Обо мне обязательно скажут, что ребенком я была несчастна, что детство мое было тяжелым. Но позвольте сказать вам, что я никогда не была несчастлива. Пока у меня была мама, я никогда не чувствовала себя несчастной, и в один прекрасный день у меня появился отец, которого я тоже стала любить.

И еще, конечно же, у Нормы Джин была бабушка Делла! Мамина мама.

Крепкая женщина с оливковой кожей, густыми кустистыми бровями и едва заметными усиками над верхней губой. Делла имела привычку стоять в дверях или на ступеньках у дома, уперев руки в боки, и напоминала при этом античную амфору. Бакалейщики опасались ее острого глаза и меткого языка. Она была поклонницей Уильяма С. Харта, эталонного ковбоя-забияки; была поклонницей Чарли Чаплина, этого мастера перевоплощения; хвасталась своим происхождением «из настоящих американцев, пионеров, первопроходцев». Родилась в Канзасе, затем переехала в Неваду, потом – в Южную Калифорнию, где познакомилась с будущим своим мужем, отцом Глэдис, и вышла за него. А в 1918-м он попал под газовую атаку во Франции, в Мойзе-Аргонне. «По крайней мере, хоть живой остался, – говорила Делла. – Есть за что благодарить правительство США, верно?»

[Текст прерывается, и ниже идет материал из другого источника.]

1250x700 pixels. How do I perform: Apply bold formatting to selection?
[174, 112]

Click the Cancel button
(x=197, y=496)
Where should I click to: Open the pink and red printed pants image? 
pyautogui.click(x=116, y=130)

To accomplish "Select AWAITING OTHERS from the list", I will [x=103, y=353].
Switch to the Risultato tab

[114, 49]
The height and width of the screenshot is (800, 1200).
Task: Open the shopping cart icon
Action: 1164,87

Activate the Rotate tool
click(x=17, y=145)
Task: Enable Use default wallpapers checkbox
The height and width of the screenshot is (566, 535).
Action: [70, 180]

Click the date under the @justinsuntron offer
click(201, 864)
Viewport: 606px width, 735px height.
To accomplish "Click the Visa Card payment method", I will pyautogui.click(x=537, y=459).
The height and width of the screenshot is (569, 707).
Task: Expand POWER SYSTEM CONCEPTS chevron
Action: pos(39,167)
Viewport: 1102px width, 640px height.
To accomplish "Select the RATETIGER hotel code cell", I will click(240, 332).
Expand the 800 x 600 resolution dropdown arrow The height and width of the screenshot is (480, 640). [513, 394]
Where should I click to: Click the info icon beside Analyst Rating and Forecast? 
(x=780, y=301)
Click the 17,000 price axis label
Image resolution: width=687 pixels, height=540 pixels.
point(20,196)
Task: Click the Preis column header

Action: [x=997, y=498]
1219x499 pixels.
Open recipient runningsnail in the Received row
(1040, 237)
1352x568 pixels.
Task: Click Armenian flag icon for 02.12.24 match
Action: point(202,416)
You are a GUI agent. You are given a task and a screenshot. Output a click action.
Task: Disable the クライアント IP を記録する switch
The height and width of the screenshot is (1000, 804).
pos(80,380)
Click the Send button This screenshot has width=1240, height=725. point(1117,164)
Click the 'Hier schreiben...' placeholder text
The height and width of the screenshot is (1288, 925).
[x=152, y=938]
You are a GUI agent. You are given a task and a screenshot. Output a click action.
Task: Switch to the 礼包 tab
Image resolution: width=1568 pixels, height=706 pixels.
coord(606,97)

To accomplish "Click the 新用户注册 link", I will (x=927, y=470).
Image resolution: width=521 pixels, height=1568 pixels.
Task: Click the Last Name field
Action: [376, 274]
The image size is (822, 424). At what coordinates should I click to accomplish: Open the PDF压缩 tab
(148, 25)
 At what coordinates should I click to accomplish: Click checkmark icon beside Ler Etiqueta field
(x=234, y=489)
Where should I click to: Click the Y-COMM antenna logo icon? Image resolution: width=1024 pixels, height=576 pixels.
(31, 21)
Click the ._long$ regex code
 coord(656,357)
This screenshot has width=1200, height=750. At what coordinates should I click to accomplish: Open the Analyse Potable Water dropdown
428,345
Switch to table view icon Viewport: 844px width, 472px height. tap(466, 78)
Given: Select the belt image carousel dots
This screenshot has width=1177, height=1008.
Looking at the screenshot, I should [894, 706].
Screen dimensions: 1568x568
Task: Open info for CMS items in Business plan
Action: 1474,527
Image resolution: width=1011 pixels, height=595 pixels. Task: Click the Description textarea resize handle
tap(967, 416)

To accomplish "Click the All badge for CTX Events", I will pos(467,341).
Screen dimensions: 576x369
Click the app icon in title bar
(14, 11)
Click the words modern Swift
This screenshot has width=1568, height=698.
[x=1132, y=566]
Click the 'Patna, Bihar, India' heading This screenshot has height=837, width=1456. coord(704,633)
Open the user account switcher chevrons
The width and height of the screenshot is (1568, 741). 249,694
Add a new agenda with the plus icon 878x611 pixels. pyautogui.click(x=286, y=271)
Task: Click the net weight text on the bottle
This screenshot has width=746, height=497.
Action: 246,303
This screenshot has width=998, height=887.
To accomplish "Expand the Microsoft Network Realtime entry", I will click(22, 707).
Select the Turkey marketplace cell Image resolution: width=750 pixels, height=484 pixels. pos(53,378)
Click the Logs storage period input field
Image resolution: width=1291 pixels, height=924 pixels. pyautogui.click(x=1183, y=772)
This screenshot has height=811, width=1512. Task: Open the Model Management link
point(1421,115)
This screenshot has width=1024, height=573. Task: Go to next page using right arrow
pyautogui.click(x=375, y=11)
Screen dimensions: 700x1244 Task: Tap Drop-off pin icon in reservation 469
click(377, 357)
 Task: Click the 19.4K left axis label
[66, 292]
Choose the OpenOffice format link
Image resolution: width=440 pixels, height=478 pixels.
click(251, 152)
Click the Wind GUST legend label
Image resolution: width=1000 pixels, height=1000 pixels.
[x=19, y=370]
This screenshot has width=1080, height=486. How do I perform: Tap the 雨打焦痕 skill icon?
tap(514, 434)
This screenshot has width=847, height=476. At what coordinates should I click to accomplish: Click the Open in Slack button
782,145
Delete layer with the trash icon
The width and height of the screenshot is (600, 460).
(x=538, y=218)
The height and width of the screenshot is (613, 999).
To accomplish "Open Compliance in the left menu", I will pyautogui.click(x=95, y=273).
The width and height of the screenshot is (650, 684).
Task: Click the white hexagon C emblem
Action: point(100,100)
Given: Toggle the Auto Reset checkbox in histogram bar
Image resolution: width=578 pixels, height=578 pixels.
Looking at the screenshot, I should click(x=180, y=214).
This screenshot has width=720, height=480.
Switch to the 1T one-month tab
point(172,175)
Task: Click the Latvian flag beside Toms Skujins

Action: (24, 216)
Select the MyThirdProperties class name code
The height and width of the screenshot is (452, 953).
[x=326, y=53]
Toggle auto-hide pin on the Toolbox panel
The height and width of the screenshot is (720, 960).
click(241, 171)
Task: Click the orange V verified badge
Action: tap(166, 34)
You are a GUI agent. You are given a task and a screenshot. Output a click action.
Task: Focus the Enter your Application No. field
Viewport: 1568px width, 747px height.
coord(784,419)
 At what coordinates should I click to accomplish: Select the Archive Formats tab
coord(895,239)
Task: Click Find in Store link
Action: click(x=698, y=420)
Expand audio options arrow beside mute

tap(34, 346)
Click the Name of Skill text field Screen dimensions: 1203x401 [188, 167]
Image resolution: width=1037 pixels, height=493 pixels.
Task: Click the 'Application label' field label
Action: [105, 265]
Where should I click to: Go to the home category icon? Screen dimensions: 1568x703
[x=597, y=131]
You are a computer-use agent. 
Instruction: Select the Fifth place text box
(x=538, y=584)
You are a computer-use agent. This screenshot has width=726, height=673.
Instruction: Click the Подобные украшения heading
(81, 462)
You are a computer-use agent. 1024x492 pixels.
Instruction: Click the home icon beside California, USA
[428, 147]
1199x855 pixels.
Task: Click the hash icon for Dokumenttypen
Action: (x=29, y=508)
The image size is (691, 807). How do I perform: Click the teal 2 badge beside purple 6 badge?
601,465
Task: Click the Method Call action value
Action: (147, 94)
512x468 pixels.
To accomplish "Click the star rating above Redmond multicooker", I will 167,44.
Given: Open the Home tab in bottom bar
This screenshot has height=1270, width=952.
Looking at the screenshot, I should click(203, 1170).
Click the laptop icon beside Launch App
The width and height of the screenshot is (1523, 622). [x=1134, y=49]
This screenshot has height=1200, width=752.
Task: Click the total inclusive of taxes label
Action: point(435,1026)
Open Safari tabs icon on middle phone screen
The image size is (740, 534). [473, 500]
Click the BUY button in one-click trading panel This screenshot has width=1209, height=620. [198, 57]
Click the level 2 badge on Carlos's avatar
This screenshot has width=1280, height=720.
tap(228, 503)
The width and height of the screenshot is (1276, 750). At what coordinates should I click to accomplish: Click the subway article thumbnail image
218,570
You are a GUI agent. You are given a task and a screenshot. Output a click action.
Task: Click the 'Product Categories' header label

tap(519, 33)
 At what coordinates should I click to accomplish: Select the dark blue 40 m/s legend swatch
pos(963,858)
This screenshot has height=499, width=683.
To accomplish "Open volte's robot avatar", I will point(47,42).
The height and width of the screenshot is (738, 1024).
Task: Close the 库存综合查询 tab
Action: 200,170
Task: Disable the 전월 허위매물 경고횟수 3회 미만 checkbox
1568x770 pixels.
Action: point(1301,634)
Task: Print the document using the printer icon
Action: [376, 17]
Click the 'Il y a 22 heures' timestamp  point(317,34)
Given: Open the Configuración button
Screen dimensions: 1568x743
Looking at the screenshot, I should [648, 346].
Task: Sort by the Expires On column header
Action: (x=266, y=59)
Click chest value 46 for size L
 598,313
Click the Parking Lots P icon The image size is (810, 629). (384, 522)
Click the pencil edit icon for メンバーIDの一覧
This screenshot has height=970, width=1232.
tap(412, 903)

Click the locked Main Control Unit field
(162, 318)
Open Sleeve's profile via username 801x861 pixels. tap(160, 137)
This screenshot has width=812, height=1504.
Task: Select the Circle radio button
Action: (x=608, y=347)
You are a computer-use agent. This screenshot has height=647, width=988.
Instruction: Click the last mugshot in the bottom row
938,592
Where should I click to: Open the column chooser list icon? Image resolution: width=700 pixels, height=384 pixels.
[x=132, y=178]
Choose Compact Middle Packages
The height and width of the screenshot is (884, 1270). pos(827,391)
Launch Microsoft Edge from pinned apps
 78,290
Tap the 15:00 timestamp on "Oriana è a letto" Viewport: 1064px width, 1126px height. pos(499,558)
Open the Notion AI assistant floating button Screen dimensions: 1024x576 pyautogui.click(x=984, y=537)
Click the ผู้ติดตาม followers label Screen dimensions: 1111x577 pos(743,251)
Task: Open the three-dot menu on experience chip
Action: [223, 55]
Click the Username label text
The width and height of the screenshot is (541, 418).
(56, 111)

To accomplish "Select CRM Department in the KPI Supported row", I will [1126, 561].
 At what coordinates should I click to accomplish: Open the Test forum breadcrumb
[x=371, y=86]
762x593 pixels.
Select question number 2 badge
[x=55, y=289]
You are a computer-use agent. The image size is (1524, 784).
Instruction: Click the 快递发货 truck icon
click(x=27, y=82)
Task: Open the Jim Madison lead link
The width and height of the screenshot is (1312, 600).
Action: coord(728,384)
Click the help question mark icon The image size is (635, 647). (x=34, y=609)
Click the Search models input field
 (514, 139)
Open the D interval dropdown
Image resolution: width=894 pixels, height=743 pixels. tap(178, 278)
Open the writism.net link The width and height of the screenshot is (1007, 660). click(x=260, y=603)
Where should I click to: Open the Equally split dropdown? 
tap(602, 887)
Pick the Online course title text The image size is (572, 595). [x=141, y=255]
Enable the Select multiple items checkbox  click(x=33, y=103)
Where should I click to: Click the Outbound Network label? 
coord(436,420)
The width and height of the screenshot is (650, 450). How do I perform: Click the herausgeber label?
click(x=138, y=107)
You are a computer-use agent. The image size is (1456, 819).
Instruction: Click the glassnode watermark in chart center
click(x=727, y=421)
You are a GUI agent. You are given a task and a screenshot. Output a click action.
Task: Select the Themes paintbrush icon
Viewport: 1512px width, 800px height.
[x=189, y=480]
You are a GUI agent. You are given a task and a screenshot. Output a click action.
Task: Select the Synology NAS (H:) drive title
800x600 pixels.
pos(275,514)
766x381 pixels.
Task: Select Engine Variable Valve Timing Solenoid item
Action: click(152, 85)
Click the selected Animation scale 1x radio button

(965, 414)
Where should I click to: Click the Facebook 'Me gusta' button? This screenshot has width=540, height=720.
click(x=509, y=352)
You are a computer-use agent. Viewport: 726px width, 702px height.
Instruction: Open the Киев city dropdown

Итак, имелся еще и дедушка Монро, муж Деллы. Он жил вместе с ними, и Норма Джин знала, что дедушка ее недолюбливает, – но по большому счету, что он был, что его не было. А когда кто-нибудь спрашивал Деллу о муже, она лишь пожимала плечами и говорила: «По крайней мере, хоть живой остался».

Бабушка Делла! Женщина с характером, местная достопримечательность.

Все, что Норма Джин знала о Глэдис – или казалось, что знала, – рассказала ей бабушка Делла.

Сама суть Глэдис и ее главная тайна была вот в чем: Глэдис не могла быть настоящей матерью Норме Джин. Во всяком случае, в настоящее время.

Но почему нет?

– Вот только не нужно меня осуждать! – возбужденно говорила Глэдис, прикуривая сигарету. – Меня и без того Бог наказал!

Наказал? Как это?

Если Норма Джин осмеливалась задать подобный вопрос, Глэдис лишь моргала красивыми синевато-серыми глазами, покрасневшими и всегда немного влажными.

– Не надо. После всего, что Бог со мной сотворил. Ясно?

Норма Джин улыбалась. Не потому, что понимала этот ответ. Потому, что была рада не понять его.

И еще. Вроде было известно, что у Глэдис имелись и «другие маленькие девочки». Точнее – «две маленькие девочки», еще до Нормы Джин. Но куда же тогда подевались ее сестренки?

– Не смейте меня ни в чем упрекать, слышите? Черт бы вас всех побрал!

Кстати говоря, никто не отрицал, что Глэдис, выглядевшая невероятно молодо в свой тридцать один год, уже два раза побывала замужем.